Getting ready to travel soon to visit our special needs son Jeffrey in Arizona. I’m really excited to see him – yet at the same time I can feel my heart often doing the flip-flop thing. Excitement, yet at the same time trepidation. Why? One reason is because I haven’t seen him since Christmas 2016. Not my choice, but his.
Our precious son who made such great strides in moving away from home to another state to attend college has fallen off the grid, but we’re not sure why because he won’t tell us. He ended up having to drop out of college after his junior year, and got kicked out of the great house he was staying at because of this unknown issue. He won’t talk to anyone about it (that we know of), but one thing we do know is that he’s fallen away from God and hasn’t been taking care of himself. He has cerebral palsy and needs consistent therapy, but we’ve been told he’s stopped all his therapies, and basically sits and does nothing but watch movies and be on the computer all day long.
Because of his weakened body he was not able to fly home to visit us this last Christmas – and as a matter of fact stated he didn’t want to see us anyway. My mommy-heart breaks, yet as I wrote about in my post What Am I Focusing On, I need to fix my eyes on all the great and wonderful things that God continues to do in my life each and every day (Philippians 4:8), and remember that He has His hands on our son, and that He loves him even more than we do.

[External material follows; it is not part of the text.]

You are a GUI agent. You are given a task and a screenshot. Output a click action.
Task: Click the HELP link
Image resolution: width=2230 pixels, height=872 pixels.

As a matter of fact, when my husband and I decided to take our vacation in Arizona this year so we could see him, Jeffrey tried to dissuade us. But we had to do it – I had to see my boy to at least tell him how much I love him face-to-face. Even if he only wants to see us once.
Jeffrey had so much potential growing up. He was the first child with his type of disabilities to graduate from his high school with a regular diploma instead of a modified one. His teachers gathered around him and gave him so much support – knowing he was going to do great things with his life.
What happened? We don’t know.
Yet our great God knows – He knows exactly what happened.
In all the times that my husband and I pray for Jeffrey, we always feel the Lord reminding us: “Trust Me.” And so we must. Which is why I’ve entitled this post what I have, because Romans 8:28 tells us that “all” things work for the good of those that love Him. There are reasons beyond our comprehension why Jeffrey’s where he’s at right now, but somehow – in someway – God’s going to take care of it and work it out.
How about you? Do you have a wayward child or a loved one whose going through trials that you just don’t understand? Maybe you are yourself? Then be encouraged, because if you love Jesus, He says “Trust Me.”
Psalm 23 is a psalm I love dearly. Awhile back I wrote about that psalm in my journal: The Lord is my Shepherd. He leads me down the right path; He restores my soul. I shall not want! His comfort is always before me. Oh Lord, to remember that just as a good shepherd does let a stray sheep wander too far, so You’ll not let Jeffrey wander too far away.
And I know – because I have faith in my Jesus – that one of these days I’ll lift up my head and rejoice like King David did in Psalm 24:7-10. Nothing is too difficult for my Father. And even though His ways are different and often hidden from mine, I’m going to do my best to keep the Romans 8:28 mindset and remember that “all” things work for the good of those who love Him. And I love my God dearly.